[Work instruction]
Looking at the entries below, how many lines include the word "title"? Answer with the number alone.

[Stored items]
- - - - -

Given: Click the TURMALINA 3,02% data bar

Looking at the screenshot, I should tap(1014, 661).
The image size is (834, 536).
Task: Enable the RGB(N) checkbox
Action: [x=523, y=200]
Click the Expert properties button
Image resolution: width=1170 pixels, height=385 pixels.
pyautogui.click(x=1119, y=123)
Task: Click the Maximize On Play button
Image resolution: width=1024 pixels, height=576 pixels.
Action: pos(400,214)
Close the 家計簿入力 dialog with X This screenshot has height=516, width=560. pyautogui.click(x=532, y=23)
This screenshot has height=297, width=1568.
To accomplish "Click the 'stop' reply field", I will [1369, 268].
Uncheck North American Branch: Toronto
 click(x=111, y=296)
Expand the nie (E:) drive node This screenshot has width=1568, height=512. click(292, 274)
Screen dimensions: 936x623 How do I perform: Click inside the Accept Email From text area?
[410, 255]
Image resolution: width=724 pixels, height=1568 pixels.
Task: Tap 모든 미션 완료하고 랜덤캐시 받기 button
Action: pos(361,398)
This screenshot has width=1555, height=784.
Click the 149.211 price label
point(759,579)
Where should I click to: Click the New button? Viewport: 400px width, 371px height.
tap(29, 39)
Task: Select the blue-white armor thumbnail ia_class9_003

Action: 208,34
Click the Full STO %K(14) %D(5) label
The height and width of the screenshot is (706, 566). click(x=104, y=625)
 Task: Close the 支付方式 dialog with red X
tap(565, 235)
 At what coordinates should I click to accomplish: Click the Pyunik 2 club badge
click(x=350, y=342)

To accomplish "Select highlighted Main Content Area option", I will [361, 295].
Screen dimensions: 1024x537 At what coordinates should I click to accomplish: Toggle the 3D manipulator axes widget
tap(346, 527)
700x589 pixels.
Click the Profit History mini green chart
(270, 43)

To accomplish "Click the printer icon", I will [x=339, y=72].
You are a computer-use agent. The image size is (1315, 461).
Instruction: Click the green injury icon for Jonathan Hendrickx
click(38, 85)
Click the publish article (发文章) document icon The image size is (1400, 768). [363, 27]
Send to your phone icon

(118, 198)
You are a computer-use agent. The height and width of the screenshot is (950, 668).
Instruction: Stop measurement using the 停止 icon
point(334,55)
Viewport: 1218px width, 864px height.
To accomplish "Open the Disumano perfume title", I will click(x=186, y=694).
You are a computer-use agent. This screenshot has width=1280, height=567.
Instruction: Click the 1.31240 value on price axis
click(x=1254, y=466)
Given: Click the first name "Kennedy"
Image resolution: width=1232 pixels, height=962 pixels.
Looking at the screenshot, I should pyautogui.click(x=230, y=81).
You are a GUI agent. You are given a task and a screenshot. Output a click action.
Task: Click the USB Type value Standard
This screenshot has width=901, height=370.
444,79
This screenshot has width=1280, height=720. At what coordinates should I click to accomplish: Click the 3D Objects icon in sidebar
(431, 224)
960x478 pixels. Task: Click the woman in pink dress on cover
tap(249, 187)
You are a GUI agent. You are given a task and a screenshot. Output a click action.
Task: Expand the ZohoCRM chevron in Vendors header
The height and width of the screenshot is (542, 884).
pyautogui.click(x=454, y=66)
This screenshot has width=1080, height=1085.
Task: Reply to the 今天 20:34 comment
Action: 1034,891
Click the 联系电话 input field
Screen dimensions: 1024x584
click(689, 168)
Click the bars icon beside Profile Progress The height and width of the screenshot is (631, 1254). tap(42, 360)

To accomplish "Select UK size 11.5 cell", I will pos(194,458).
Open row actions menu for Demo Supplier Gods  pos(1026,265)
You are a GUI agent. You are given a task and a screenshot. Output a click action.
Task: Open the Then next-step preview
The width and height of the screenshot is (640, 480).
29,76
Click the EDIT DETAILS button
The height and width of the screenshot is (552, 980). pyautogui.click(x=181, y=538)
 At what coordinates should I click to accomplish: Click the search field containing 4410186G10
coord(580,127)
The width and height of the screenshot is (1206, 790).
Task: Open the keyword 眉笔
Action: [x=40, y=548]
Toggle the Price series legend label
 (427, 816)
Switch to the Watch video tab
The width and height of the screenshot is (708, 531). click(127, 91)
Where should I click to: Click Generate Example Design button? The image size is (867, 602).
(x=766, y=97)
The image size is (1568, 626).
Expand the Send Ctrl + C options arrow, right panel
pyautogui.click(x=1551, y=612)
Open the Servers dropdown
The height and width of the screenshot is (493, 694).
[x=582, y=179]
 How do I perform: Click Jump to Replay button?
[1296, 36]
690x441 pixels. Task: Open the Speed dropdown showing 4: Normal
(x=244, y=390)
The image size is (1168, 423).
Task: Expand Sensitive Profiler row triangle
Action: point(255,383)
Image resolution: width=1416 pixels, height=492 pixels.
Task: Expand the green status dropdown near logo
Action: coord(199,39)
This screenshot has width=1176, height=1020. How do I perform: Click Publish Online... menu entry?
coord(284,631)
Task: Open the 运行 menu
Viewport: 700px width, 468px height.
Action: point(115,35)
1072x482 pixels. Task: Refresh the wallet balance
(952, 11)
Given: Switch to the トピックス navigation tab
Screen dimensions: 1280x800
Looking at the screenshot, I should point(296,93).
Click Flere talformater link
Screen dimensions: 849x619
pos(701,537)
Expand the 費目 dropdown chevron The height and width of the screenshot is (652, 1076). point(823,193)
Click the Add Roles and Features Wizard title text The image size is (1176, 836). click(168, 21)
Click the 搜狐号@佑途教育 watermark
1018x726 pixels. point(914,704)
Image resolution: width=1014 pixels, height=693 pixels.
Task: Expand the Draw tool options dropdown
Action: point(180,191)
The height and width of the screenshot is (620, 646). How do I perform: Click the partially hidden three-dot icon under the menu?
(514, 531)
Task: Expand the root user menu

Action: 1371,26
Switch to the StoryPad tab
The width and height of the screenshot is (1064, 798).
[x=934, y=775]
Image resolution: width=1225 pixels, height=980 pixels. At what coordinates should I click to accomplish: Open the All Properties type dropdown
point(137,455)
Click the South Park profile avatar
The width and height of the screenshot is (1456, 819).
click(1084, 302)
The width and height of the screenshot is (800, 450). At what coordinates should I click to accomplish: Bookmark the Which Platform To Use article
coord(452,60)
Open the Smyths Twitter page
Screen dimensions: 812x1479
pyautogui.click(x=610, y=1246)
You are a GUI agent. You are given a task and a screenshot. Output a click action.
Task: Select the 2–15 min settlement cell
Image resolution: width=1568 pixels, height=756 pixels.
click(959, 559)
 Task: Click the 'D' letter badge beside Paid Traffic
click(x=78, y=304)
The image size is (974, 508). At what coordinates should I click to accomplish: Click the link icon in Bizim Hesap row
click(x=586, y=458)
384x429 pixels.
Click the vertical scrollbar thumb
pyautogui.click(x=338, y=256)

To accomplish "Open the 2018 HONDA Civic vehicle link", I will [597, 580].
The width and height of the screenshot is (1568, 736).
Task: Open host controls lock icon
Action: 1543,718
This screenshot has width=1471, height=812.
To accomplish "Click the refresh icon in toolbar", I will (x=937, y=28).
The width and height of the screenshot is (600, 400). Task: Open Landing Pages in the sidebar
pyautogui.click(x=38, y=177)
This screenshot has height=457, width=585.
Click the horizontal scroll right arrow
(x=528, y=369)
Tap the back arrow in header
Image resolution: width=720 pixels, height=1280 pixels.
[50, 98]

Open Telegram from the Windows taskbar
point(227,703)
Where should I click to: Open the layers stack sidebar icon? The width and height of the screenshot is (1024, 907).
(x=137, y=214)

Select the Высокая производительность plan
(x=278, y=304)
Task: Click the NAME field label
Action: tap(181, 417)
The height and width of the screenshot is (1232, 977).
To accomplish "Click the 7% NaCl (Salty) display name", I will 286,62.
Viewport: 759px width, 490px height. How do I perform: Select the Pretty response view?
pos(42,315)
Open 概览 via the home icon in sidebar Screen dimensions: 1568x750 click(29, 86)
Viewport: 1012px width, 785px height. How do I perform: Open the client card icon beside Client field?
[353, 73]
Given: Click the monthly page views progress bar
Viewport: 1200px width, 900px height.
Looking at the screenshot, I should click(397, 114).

- - - - -

[Response below]
2